- **Task requirements**:
Give back every record exactly as written.

- **Dataset records**:

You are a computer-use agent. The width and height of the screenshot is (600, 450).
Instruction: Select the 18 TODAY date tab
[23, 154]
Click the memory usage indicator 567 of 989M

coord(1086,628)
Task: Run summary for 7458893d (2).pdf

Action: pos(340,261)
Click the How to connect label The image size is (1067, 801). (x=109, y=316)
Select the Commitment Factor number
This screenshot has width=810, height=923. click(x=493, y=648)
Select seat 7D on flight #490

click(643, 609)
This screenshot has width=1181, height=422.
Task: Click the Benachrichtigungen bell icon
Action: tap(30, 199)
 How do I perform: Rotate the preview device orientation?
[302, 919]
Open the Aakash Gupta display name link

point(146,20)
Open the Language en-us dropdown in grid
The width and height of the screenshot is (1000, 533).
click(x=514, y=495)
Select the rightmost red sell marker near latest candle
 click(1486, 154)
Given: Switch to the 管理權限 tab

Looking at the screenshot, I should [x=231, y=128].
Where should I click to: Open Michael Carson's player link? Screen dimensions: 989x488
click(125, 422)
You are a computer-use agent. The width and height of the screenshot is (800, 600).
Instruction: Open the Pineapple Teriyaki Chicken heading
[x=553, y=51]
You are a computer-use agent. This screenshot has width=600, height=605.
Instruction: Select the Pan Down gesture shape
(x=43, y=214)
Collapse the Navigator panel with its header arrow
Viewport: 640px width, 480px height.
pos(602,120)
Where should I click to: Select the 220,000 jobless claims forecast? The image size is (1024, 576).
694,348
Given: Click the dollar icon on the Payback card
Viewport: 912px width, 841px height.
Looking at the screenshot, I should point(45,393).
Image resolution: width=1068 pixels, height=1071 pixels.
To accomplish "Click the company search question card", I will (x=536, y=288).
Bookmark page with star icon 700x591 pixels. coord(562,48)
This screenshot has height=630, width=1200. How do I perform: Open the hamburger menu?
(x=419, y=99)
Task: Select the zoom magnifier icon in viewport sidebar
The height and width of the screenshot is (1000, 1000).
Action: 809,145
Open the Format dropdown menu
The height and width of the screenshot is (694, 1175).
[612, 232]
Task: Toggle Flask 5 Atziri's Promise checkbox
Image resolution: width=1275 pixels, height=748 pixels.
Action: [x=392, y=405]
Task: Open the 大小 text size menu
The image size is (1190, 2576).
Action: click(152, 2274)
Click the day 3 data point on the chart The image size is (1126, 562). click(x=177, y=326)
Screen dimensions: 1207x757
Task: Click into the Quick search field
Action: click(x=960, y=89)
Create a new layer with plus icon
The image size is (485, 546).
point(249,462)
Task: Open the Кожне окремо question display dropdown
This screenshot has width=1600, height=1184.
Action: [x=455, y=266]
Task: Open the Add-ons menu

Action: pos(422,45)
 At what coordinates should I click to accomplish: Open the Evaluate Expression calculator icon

- **Exercise output**:
You are a computer-use agent. The width and height of the screenshot is (600, 450).
Instruction: Select the 18 TODAY date tab
[23, 154]
Click the memory usage indicator 567 of 989M

coord(1086,628)
Task: Run summary for 7458893d (2).pdf

Action: pos(340,261)
Click the How to connect label The image size is (1067, 801). (x=109, y=316)
Select the Commitment Factor number
This screenshot has width=810, height=923. click(x=493, y=648)
Select seat 7D on flight #490

click(643, 609)
This screenshot has width=1181, height=422.
Task: Click the Benachrichtigungen bell icon
Action: tap(30, 199)
 How do I perform: Rotate the preview device orientation?
[302, 919]
Open the Aakash Gupta display name link

point(146,20)
Open the Language en-us dropdown in grid
The width and height of the screenshot is (1000, 533).
click(x=514, y=495)
Select the rightmost red sell marker near latest candle
 click(1486, 154)
Given: Switch to the 管理權限 tab

Looking at the screenshot, I should [x=231, y=128].
Where should I click to: Open Michael Carson's player link? Screen dimensions: 989x488
click(125, 422)
You are a computer-use agent. The width and height of the screenshot is (800, 600).
Instruction: Open the Pineapple Teriyaki Chicken heading
[x=553, y=51]
You are a computer-use agent. This screenshot has width=600, height=605.
Instruction: Select the Pan Down gesture shape
(x=43, y=214)
Collapse the Navigator panel with its header arrow
Viewport: 640px width, 480px height.
pos(602,120)
Where should I click to: Select the 220,000 jobless claims forecast? The image size is (1024, 576).
694,348
Given: Click the dollar icon on the Payback card
Viewport: 912px width, 841px height.
Looking at the screenshot, I should point(45,393).
Image resolution: width=1068 pixels, height=1071 pixels.
To accomplish "Click the company search question card", I will (x=536, y=288).
Bookmark page with star icon 700x591 pixels. coord(562,48)
This screenshot has height=630, width=1200. How do I perform: Open the hamburger menu?
(x=419, y=99)
Task: Select the zoom magnifier icon in viewport sidebar
The height and width of the screenshot is (1000, 1000).
Action: 809,145
Open the Format dropdown menu
The height and width of the screenshot is (694, 1175).
[612, 232]
Task: Toggle Flask 5 Atziri's Promise checkbox
Image resolution: width=1275 pixels, height=748 pixels.
Action: [x=392, y=405]
Task: Open the 大小 text size menu
The image size is (1190, 2576).
Action: click(152, 2274)
Click the day 3 data point on the chart The image size is (1126, 562). click(x=177, y=326)
Screen dimensions: 1207x757
Task: Click into the Quick search field
Action: click(x=960, y=89)
Create a new layer with plus icon
The image size is (485, 546).
point(249,462)
Task: Open the Кожне окремо question display dropdown
This screenshot has width=1600, height=1184.
Action: [x=455, y=266]
Task: Open the Add-ons menu

Action: pos(422,45)
 At what coordinates should I click to accomplish: Open the Evaluate Expression calculator icon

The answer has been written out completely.